KontraS Serukan Pemerintah Ratifikasi Konvensi Perlindungan dari Penghilangan Paksa

FILE - Salah seorang anak korban penghilangan secara paksa di Kabupaten Bener Meriah, Aceh, Ema Susianti. (Courtesy: KontraS Aceh)
FILE - Salah seorang anak korban penghilangan secara paksa di Kabupaten Bener Meriah, Aceh, Ema Susianti. (Courtesy: KontraS Aceh)

Sejarah Panjang

Indonesia memiliki sejarah panjang dalam peristiwa penghilangan orang secara paksa misalnya yang terjadi di tahun 1965.

Kemudian, operasi militer di Timor Timur (kini Timor Leste) pada tahun 1975-1999. Lalu, operasi militer di Aceh pada 1976-2005 hingga situasi konflik yang saat ini terjadi di Papua.

Bacaan Lainnya

Korban penghilangan paksa yang terjadi di Indonesia tak memandang gender. Laki-laki maupun perempuan tercatat pernah menjadi korban penghilangan secara paksa.

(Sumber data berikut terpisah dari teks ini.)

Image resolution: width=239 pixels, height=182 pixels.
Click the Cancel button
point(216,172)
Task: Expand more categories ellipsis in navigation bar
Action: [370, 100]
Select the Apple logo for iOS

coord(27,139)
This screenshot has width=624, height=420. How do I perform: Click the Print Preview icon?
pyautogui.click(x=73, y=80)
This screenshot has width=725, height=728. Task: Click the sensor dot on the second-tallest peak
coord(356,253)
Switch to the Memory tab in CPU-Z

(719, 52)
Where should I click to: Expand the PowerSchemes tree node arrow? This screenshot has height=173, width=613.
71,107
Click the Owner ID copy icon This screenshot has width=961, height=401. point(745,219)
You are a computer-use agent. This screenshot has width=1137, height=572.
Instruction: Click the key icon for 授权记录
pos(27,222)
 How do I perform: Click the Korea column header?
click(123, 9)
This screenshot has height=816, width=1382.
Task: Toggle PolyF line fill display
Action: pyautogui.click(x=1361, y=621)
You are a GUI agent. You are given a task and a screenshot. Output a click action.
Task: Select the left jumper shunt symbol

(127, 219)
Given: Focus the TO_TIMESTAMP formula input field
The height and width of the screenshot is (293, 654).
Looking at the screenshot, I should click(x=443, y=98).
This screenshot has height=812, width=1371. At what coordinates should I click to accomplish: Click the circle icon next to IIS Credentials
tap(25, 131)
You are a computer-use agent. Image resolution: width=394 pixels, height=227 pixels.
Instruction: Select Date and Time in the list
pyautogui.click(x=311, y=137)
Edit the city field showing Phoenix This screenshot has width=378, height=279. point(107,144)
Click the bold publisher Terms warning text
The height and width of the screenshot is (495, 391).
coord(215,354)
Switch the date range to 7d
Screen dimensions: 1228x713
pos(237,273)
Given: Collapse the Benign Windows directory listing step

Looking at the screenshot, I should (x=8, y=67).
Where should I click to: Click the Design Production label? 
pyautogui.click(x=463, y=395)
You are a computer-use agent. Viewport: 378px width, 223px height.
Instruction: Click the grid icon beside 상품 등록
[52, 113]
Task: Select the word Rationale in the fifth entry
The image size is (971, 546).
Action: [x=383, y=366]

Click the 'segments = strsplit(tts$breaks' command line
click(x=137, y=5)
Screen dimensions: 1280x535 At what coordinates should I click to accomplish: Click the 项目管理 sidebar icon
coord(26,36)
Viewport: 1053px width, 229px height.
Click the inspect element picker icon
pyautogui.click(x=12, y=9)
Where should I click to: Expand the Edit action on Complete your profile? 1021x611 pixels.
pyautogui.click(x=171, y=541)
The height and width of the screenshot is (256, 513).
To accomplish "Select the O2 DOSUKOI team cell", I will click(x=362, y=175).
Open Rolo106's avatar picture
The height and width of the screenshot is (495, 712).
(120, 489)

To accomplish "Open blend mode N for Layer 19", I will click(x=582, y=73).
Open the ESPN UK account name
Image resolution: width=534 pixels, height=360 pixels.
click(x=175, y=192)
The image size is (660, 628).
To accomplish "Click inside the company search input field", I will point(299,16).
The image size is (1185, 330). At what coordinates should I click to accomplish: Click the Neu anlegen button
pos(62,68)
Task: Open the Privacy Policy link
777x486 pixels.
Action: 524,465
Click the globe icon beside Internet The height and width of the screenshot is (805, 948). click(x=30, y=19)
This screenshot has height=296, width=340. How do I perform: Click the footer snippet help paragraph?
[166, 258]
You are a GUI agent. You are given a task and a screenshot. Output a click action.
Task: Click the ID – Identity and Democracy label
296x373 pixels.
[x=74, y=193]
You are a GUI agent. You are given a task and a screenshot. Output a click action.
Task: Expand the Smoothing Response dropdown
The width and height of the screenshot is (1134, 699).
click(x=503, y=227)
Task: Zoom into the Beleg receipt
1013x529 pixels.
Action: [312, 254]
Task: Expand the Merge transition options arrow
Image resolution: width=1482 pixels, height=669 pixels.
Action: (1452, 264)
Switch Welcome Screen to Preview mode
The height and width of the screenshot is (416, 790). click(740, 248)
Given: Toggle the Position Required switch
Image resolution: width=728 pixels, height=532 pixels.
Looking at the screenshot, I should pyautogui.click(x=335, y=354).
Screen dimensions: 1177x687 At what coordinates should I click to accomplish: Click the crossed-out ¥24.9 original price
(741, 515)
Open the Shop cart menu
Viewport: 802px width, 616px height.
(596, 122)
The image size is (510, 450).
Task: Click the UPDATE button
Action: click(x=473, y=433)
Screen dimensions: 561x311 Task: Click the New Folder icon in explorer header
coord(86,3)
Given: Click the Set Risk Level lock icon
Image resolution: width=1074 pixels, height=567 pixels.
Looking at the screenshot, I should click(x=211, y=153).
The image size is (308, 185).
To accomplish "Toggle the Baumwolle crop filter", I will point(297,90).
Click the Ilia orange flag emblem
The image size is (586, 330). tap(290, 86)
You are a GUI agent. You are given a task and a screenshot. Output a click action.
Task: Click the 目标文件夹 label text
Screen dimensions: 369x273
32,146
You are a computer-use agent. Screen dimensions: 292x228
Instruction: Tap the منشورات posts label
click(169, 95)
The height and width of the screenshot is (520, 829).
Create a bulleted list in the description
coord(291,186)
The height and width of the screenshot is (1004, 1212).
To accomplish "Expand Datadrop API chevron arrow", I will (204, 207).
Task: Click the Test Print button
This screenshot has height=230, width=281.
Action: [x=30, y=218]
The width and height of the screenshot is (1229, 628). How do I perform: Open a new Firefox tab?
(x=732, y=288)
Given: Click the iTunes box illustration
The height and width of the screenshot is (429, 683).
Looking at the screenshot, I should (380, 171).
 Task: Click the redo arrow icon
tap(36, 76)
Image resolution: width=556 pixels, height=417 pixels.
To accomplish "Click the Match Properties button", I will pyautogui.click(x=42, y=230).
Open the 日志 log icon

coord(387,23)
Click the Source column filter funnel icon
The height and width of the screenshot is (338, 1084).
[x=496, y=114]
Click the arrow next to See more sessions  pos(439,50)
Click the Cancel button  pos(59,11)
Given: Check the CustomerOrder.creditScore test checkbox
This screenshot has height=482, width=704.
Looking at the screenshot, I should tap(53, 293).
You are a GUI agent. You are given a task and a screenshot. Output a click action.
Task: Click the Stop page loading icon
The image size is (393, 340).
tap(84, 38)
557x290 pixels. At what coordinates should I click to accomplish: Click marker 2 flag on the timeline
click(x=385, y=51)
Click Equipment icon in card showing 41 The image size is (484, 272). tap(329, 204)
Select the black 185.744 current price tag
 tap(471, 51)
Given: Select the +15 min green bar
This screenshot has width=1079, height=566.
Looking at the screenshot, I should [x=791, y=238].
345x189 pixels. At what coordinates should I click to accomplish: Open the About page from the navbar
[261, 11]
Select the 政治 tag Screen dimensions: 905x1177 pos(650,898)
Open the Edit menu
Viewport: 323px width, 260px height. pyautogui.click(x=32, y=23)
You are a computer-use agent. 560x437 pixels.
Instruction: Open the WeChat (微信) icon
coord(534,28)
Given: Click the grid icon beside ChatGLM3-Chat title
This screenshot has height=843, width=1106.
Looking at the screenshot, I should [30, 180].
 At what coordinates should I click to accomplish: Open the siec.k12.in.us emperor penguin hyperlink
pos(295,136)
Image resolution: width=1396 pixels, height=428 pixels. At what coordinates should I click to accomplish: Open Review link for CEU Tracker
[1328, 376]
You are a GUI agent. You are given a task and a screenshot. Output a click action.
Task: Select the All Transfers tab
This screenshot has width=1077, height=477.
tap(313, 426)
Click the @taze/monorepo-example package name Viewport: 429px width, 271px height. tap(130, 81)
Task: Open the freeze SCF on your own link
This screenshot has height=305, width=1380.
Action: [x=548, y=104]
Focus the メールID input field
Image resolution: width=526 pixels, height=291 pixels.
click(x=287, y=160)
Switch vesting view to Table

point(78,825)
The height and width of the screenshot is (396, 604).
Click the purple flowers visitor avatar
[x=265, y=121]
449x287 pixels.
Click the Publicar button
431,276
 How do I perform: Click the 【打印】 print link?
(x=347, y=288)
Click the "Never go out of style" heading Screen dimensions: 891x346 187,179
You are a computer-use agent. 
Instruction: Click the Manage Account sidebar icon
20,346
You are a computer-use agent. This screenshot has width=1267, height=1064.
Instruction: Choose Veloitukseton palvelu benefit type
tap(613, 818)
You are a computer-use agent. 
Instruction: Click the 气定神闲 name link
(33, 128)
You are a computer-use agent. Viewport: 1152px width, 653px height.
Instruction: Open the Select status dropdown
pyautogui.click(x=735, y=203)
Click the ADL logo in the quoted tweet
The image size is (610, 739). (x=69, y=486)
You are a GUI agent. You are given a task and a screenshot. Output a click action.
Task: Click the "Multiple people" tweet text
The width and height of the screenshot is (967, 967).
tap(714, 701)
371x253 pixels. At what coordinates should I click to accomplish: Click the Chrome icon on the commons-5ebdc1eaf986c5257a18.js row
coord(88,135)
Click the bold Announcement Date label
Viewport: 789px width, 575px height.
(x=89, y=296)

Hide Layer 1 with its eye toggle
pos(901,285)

Ketua Komnas Perempuan, Andy Yentriyani, mengatakan perempuan yang menjadi korban langsung atas tindakan penghilangan orang secara paksa harus berhadapan dengan kekerasan fisik, psikis, intimidasi, stigma, dan pengasingan.

“Tapi juga sangat rentan mengalami kekerasan seksual dan diskriminasi,” katanya.

Bukan hanya itu, perempuan yang merupakan keluarga korban penghilangan paksa juga turut menghadapi kekerasan psikis karena diintimidasi.

“Mengalami kekerasan seksual dan penahanan semena-mena termasuk beberapa bentuk penyiksaan,” ucap Andy Yentriyani.

Andy pun berharap pembahasan RUU Pengesahan Konvensi Internasional untuk Perlindungan Semua Orang dari Penghilangan Paksa di parlemen harus segera dilakukan.

Menurutnya para korban penghilangan paksa berhak untuk mengetahui kebenaran dari peristiwa pelanggaran HAM. Para keluarga korban juga memiliki hak untuk mengetahui nasib keluarganya akibat penghilangan paksa.

“Para korban berharap pemulihan yang bersifat holistik itu juga bisa diperoleh baik itu layanan kesehatan jiwa, sosial, dan dukungan ekonomi. Upaya pemulihan yang telah dikembangkan secara mandiri oleh komunitas korban dan penyintas mendapatkan dukungan lebih besar dari negara,” ucap Andy.